***** Data section *****

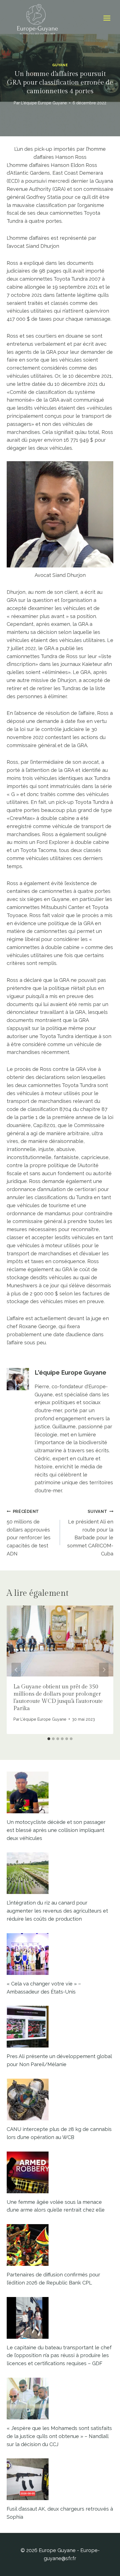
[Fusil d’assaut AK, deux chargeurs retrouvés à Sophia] (60, 2479)
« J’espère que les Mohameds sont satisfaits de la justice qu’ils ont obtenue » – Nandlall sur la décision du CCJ (59, 2436)
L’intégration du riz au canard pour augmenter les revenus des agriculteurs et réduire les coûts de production (57, 1911)
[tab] (48, 1738)
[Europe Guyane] (37, 18)
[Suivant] (104, 1670)
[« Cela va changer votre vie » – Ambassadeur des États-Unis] (60, 1954)
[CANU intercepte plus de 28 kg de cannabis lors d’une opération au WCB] (60, 2099)
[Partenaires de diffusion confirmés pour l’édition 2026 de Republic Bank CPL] (60, 2245)
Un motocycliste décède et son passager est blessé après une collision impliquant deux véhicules (56, 1830)
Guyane (60, 65)
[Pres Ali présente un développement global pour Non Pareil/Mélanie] (60, 2027)
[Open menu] (106, 18)
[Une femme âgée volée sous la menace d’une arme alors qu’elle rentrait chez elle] (60, 2172)
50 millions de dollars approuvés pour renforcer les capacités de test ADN (29, 1533)
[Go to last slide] (16, 1670)
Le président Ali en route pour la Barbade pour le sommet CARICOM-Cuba (90, 1533)
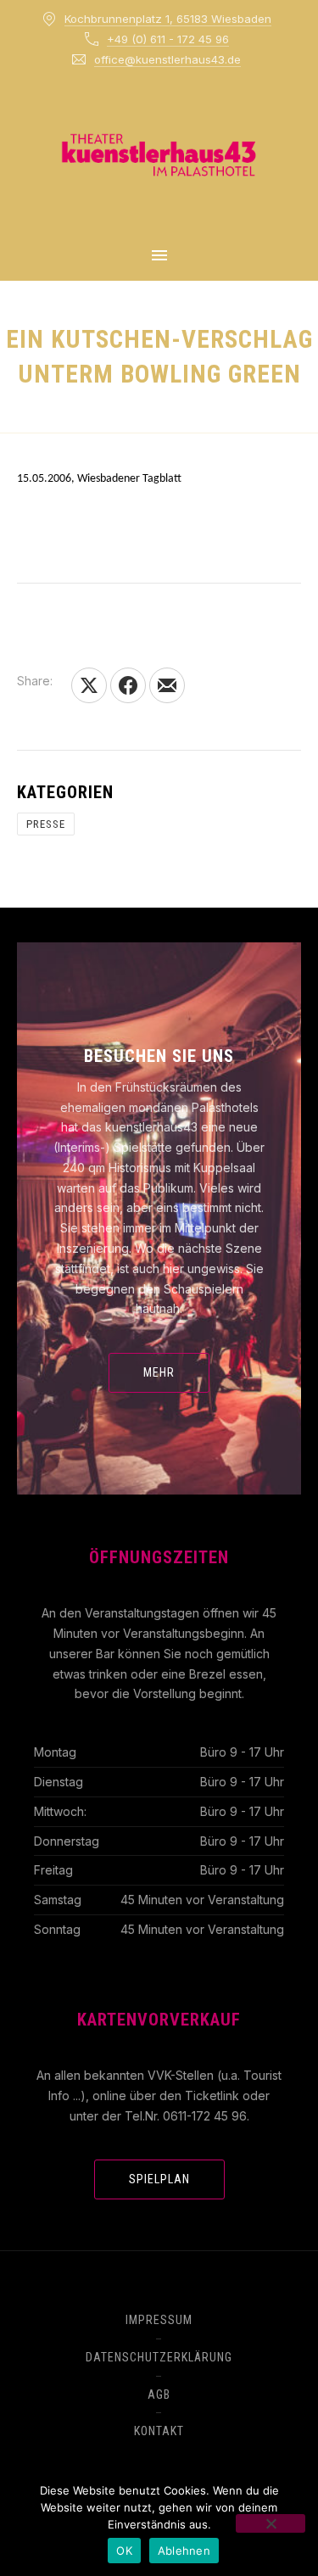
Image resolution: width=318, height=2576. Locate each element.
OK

*****

■ **What is being asked**: Return verbatim every line from the line containing "États-Unis] (60, 1954)" to the last line of the entries above, inclusive, and leave out the pictures.

■ **Problem solution**:
[« Cela va changer votre vie » – Ambassadeur des États-Unis] (60, 1954)
[CANU intercepte plus de 28 kg de cannabis lors d’une opération au WCB] (60, 2099)
[Partenaires de diffusion confirmés pour l’édition 2026 de Republic Bank CPL] (60, 2245)
Un motocycliste décède et son passager est blessé après une collision impliquant deux véhicules (56, 1830)
Guyane (60, 65)
[Pres Ali présente un développement global pour Non Pareil/Mélanie] (60, 2027)
[Open menu] (106, 18)
[Une femme âgée volée sous la menace d’une arme alors qu’elle rentrait chez elle] (60, 2172)
50 millions de dollars approuvés pour renforcer les capacités de test ADN (29, 1533)
[Go to last slide] (16, 1670)
Le président Ali en route pour la Barbade pour le sommet CARICOM-Cuba (90, 1533)
Image resolution: width=318, height=2576. Locate each element.
OK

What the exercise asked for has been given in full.